### Set problem
Locate every line in the entries below that contains the string "screenshot" and copy each of those lines in full.

### Records supplied
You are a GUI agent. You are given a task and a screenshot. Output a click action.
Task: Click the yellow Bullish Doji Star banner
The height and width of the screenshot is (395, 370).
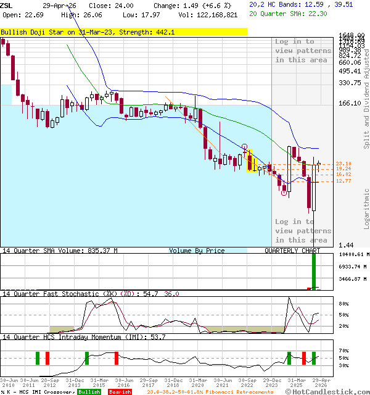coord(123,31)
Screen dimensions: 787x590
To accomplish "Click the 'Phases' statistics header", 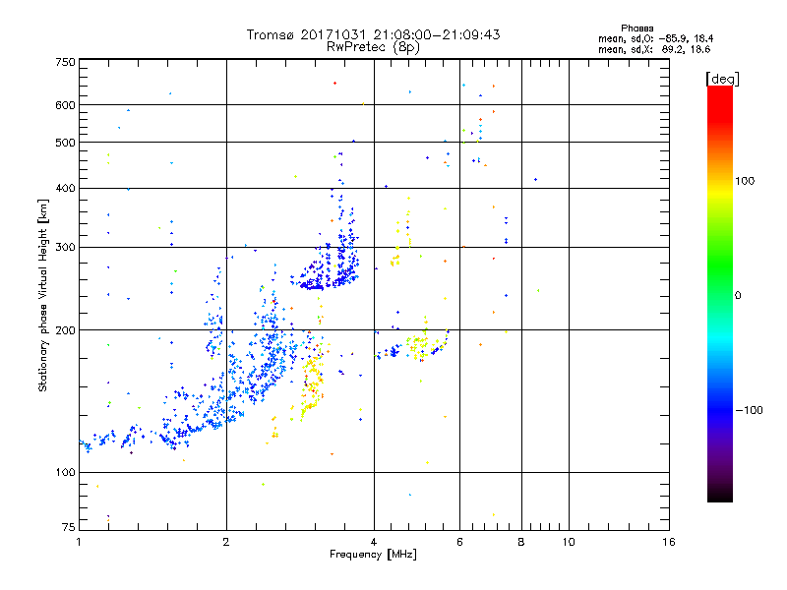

---

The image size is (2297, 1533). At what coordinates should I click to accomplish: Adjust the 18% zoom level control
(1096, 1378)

### Correct response
You are a GUI agent. You are given a task and a screenshot. Output a click action.
The height and width of the screenshot is (395, 370).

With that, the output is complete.